** Testo da leggere **
Tra questi, fondamentali sono due scrittori-guerriglieri della seconda metà dell’Ottocento: il temerario patriota romagnolo Felice Orsini, responsabile di un clamoroso attentato alla vita di Napoleone III (un fallimento risoltosi in una strage); e “l’internazionalista” sabaudo Carlo Bianco di Saint Jorioz (1795-1843), definito da Massimo Novelli Il Che Guevara del Risorgimento (in «La domenica di Repubblica» del 20 gennaio 2008), suicidatosi a Bruxelles, ormai povero in canna dopo aver devoluto i suoi averi alla causa della Rivoluzione e combattuto per libertà non solo in Italia ma anche in Grecia e Spagna.
Si tratta di due autori di scuola strettamente mazziniana, eretico Orsini, “l’italiano terribile”, dissociato dalla Giovane Italia a causa dell’attitudine a suo dire “moderata” del fondatore; ispiratore Bianco di Saint Jorioz, cofondatore della Giovane Europa e scrittore, tra l’altro, di un libro pubblicato a Malta nel 1830, Della guerra d’insurrezione per bande. Trattato dedicato ai buoni italiani da un amico del Paese, a cui parte del lavoro di Mazzini è strettamente debitore.
A fare da filo conduttore a tutte le pubblicazioni, gli elementi essenziali di questa primigenia letteratura della guerriglia: 1) una base ideologica nazionalista di tipo progressista; 2) una forte attenzione alle tematiche di ordine tecnico-organizzativo e non solo di natura politica; 3) un’assoluta propensione all’azione insieme all’auspicio di scatenare una sorta di “guerra partigiana totale”.

** Consegna A **
Mostra ogni riga delle voci che contiene la stringa "icon", tenendo conto di maiuscole e minuscole.

** Voci fornite **
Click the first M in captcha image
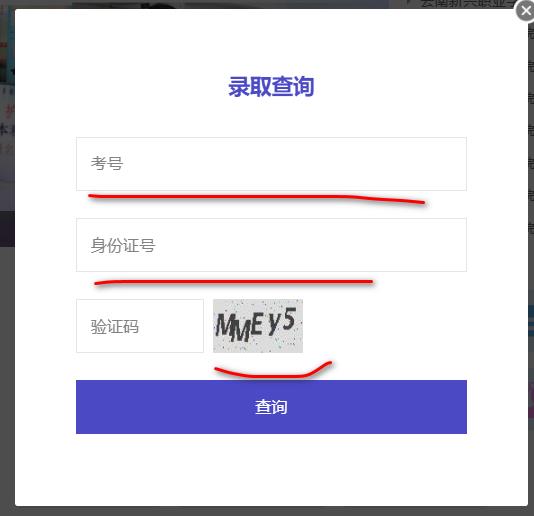 coord(224,326)
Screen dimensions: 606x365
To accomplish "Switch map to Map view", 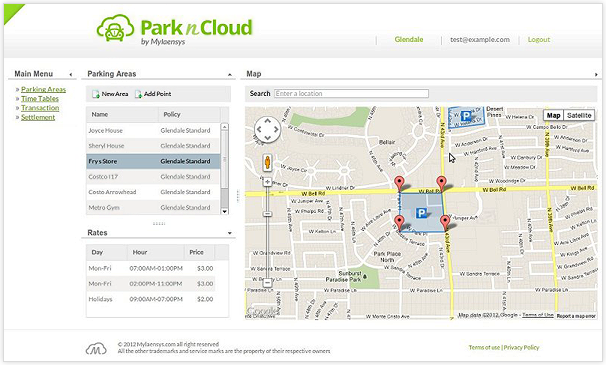I will (x=553, y=115).
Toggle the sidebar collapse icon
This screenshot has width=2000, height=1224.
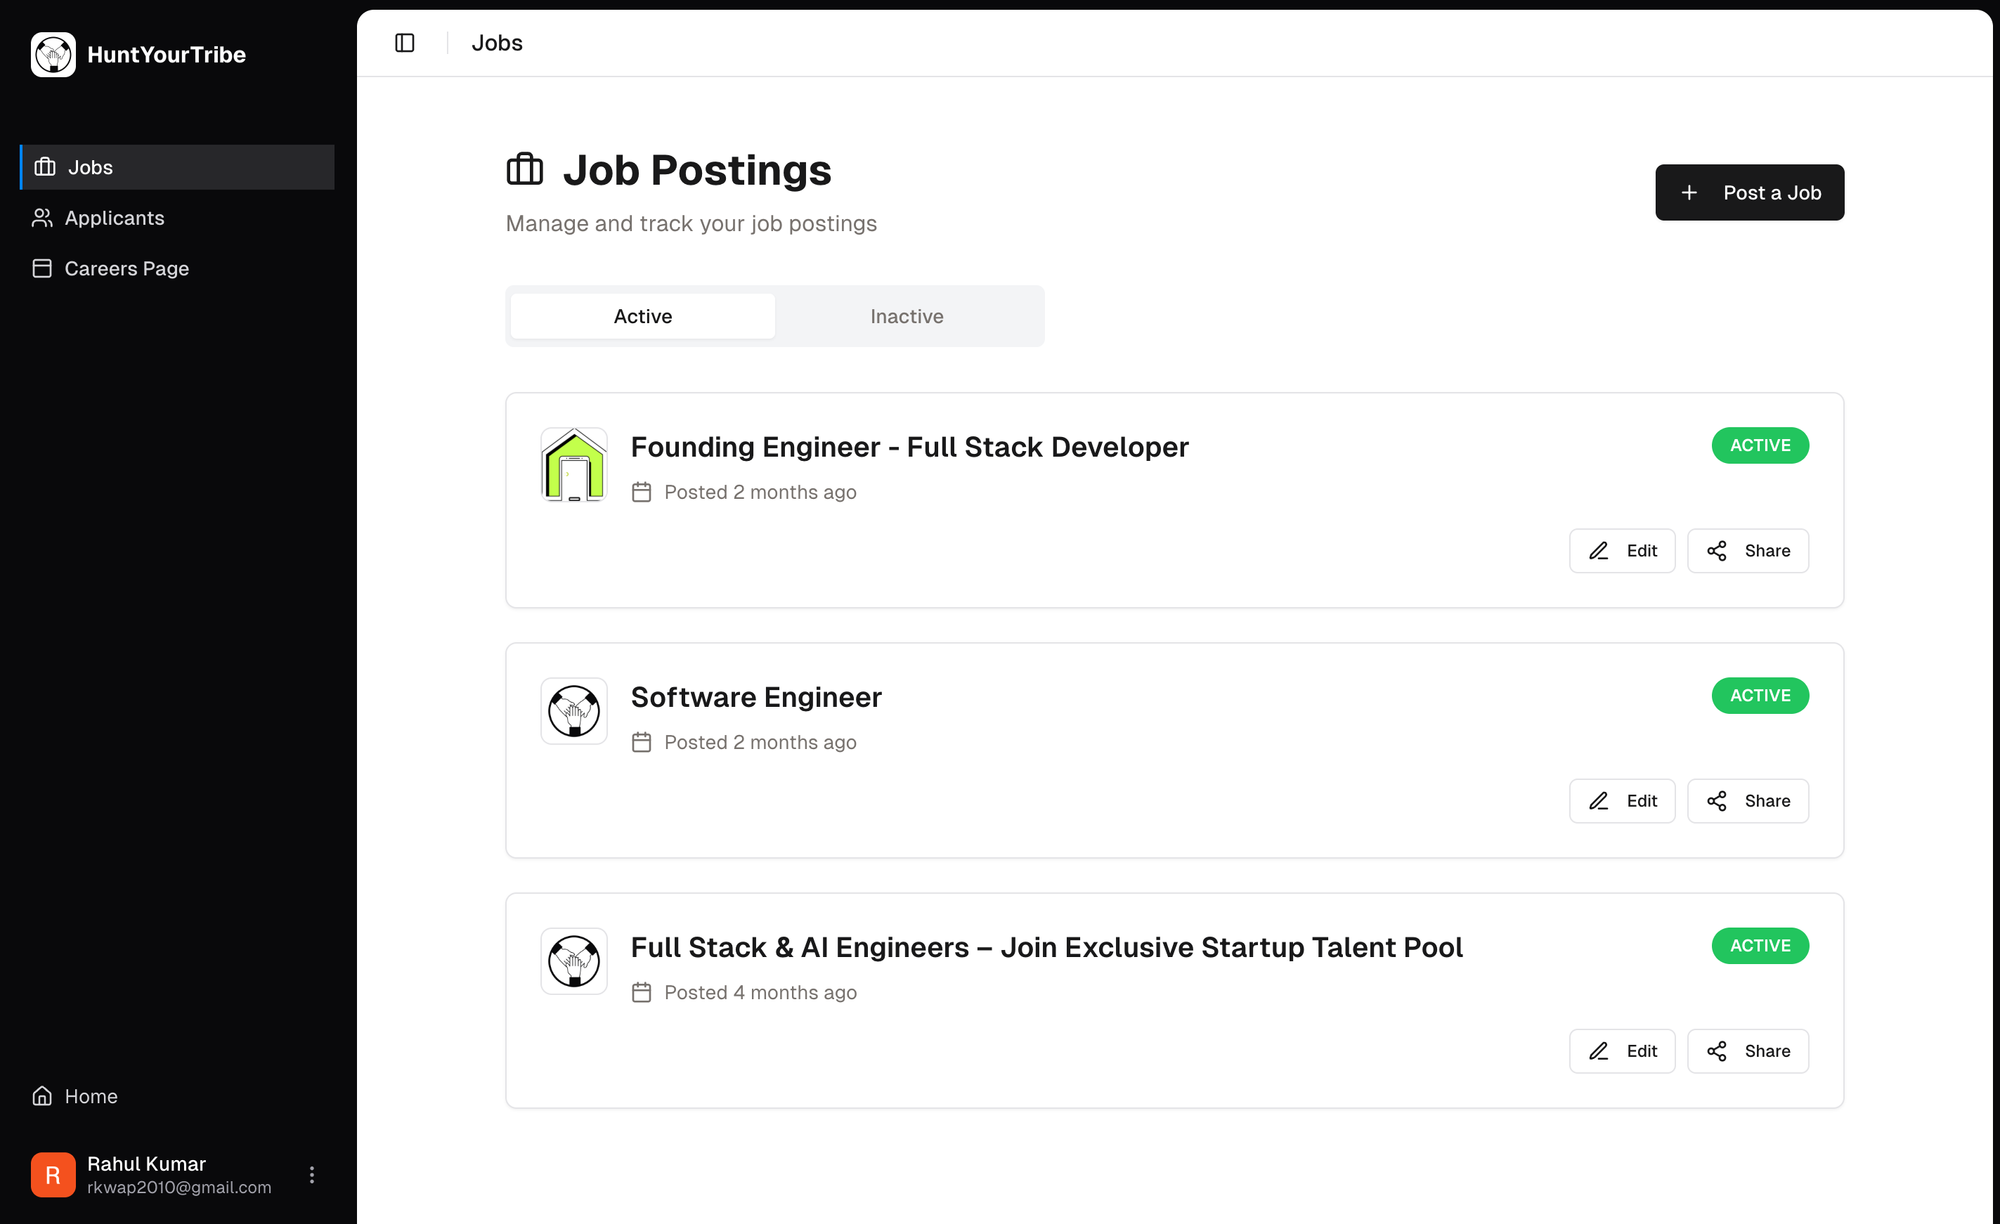pos(404,43)
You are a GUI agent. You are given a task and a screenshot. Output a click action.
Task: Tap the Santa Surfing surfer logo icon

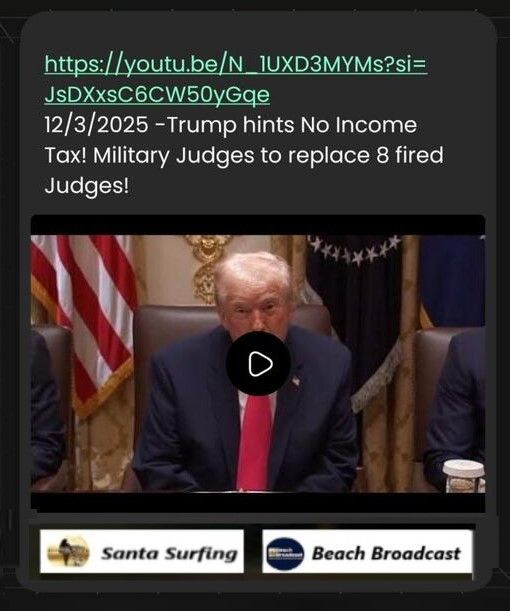coord(68,552)
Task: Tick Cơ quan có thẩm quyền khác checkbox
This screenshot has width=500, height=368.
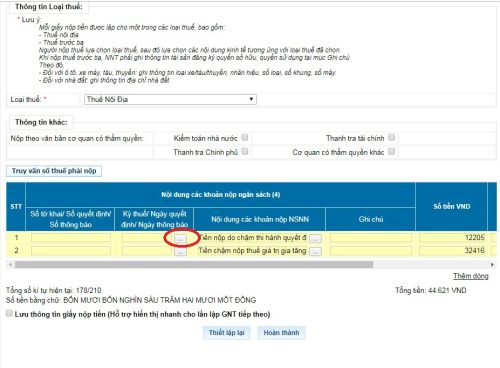Action: [392, 152]
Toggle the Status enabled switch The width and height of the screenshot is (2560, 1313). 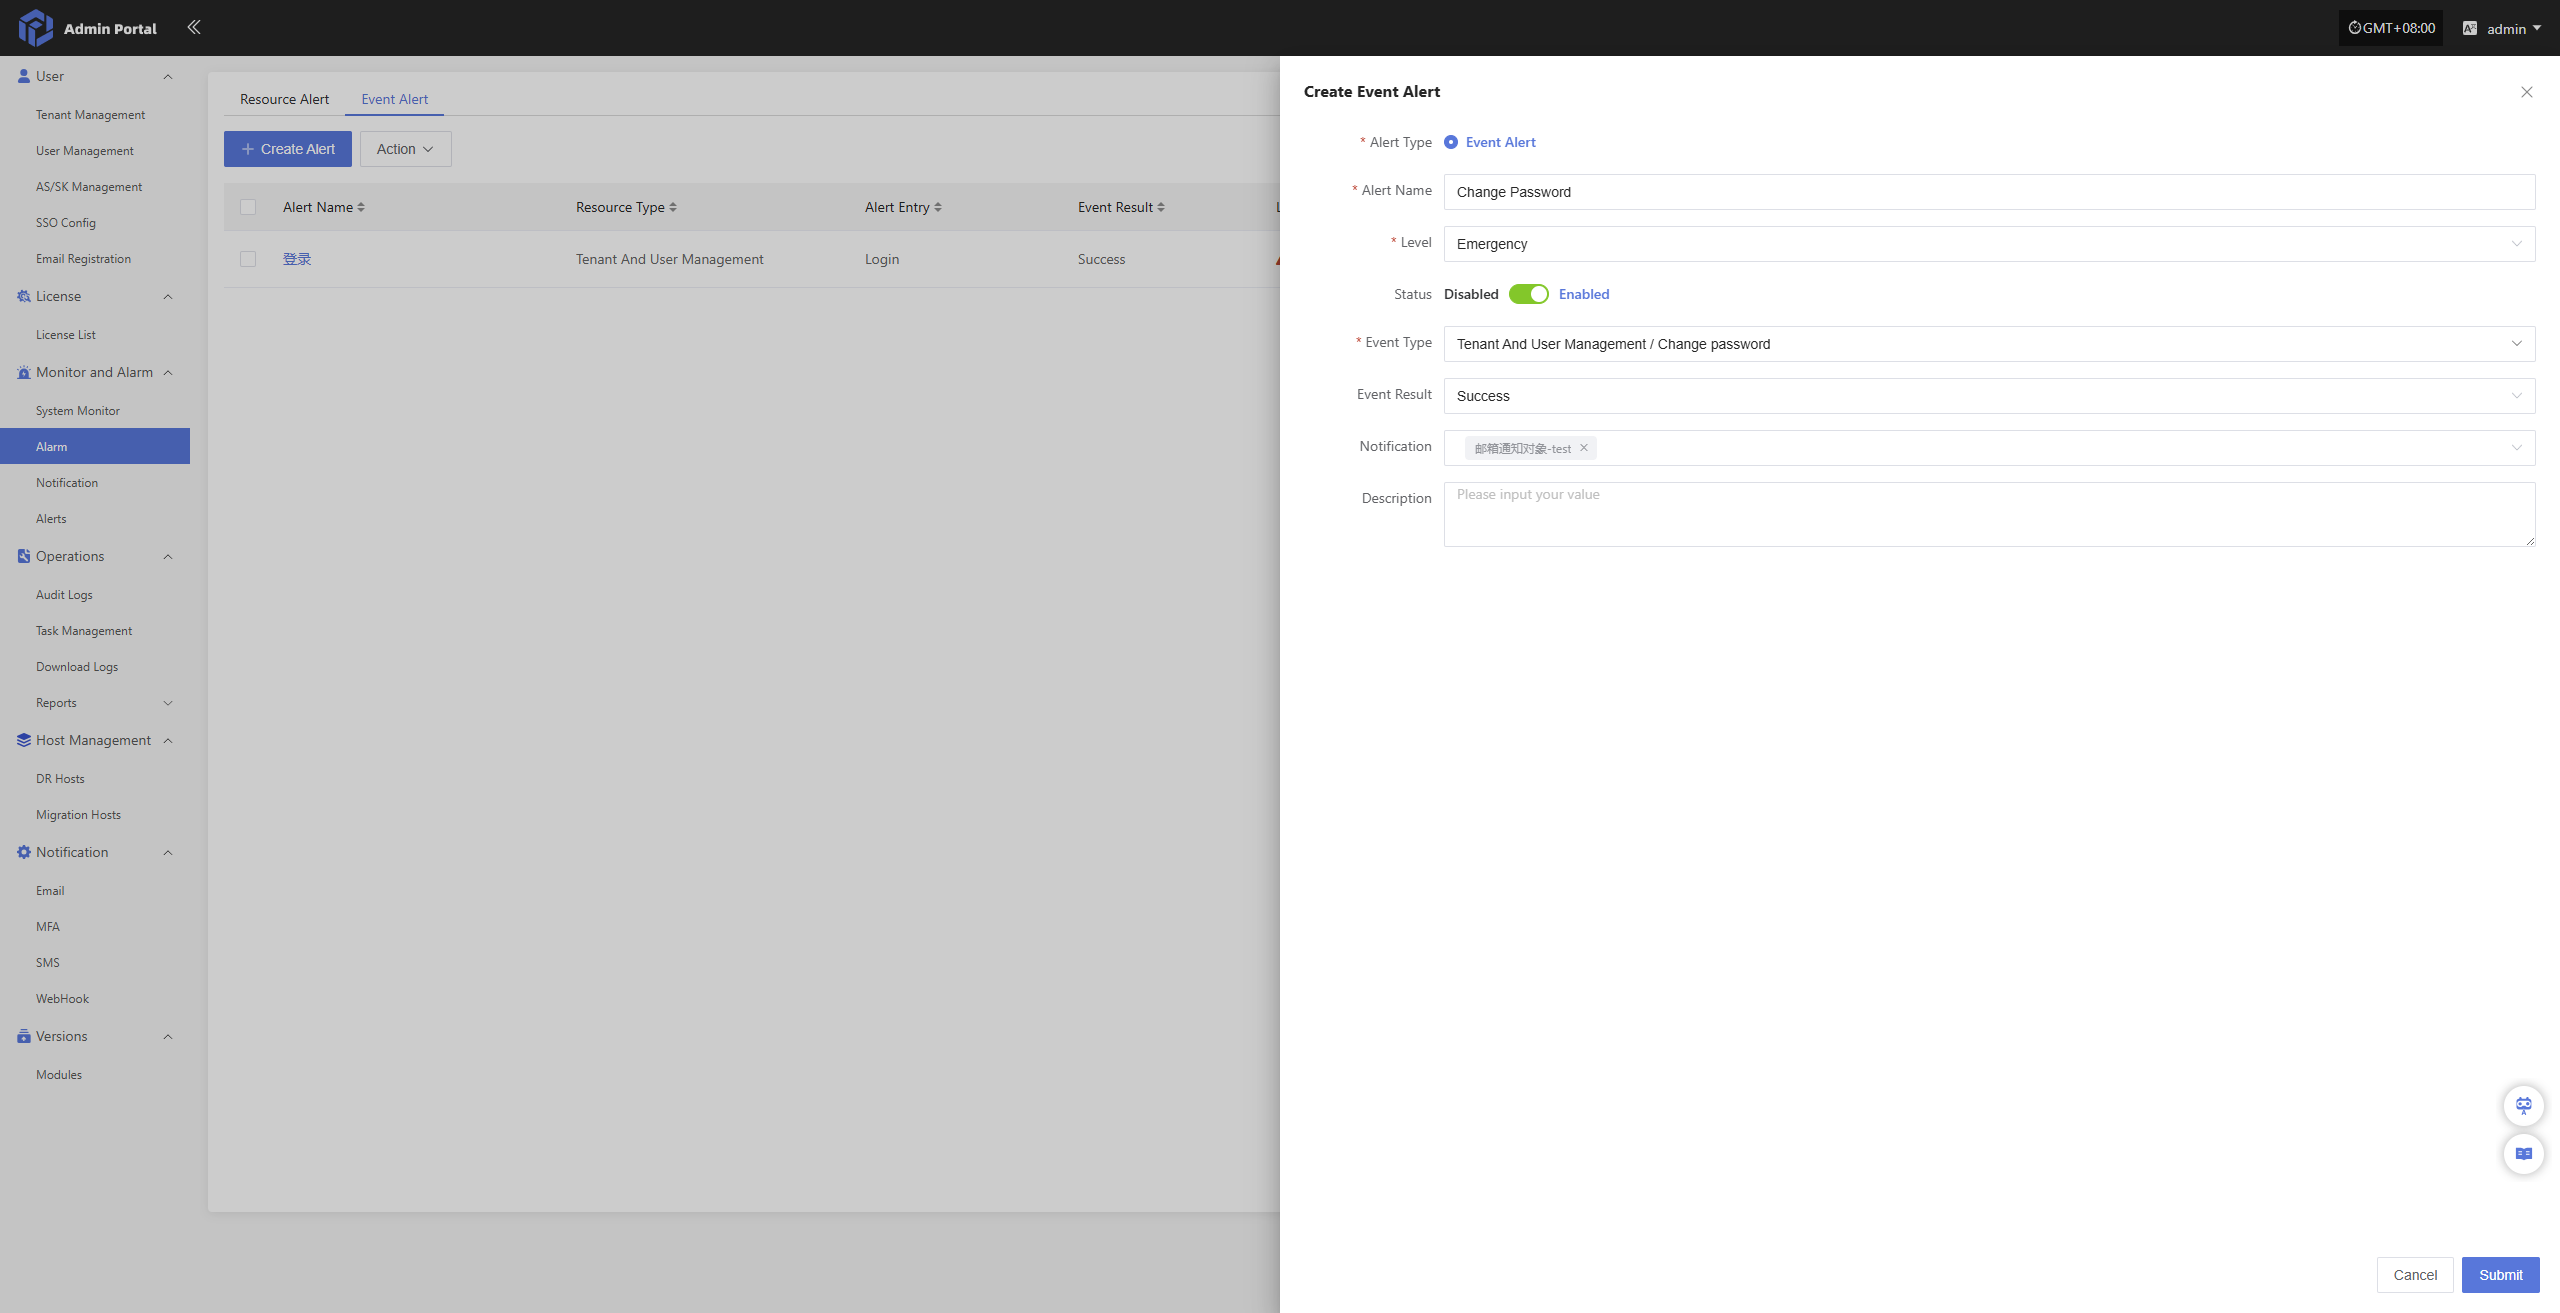pos(1528,294)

** Consegna B **
Duplica per intero il testo sugli scrittori-guerriglieri del Risorgimento, senza cambiare nulla.

** Risposta A **
Toggle the sidebar collapse icon
Task: Tap the Santa Surfing surfer logo icon

** Risposta B **
Tra questi, fondamentali sono due scrittori-guerriglieri della seconda metà dell’Ottocento: il temerario patriota romagnolo Felice Orsini, responsabile di un clamoroso attentato alla vita di Napoleone III (un fallimento risoltosi in una strage); e “l’internazionalista” sabaudo Carlo Bianco di Saint Jorioz (1795-1843), definito da Massimo Novelli Il Che Guevara del Risorgimento (in «La domenica di Repubblica» del 20 gennaio 2008), suicidatosi a Bruxelles, ormai povero in canna dopo aver devoluto i suoi averi alla causa della Rivoluzione e combattuto per libertà non solo in Italia ma anche in Grecia e Spagna.
Si tratta di due autori di scuola strettamente mazziniana, eretico Orsini, “l’italiano terribile”, dissociato dalla Giovane Italia a causa dell’attitudine a suo dire “moderata” del fondatore; ispiratore Bianco di Saint Jorioz, cofondatore della Giovane Europa e scrittore, tra l’altro, di un libro pubblicato a Malta nel 1830, Della guerra d’insurrezione per bande. Trattato dedicato ai buoni italiani da un amico del Paese, a cui parte del lavoro di Mazzini è strettamente debitore.
A fare da filo conduttore a tutte le pubblicazioni, gli elementi essenziali di questa primigenia letteratura della guerriglia: 1) una base ideologica nazionalista di tipo progressista; 2) una forte attenzione alle tematiche di ordine tecnico-organizzativo e non solo di natura politica; 3) un’assoluta propensione all’azione insieme all’auspicio di scatenare una sorta di “guerra partigiana totale”.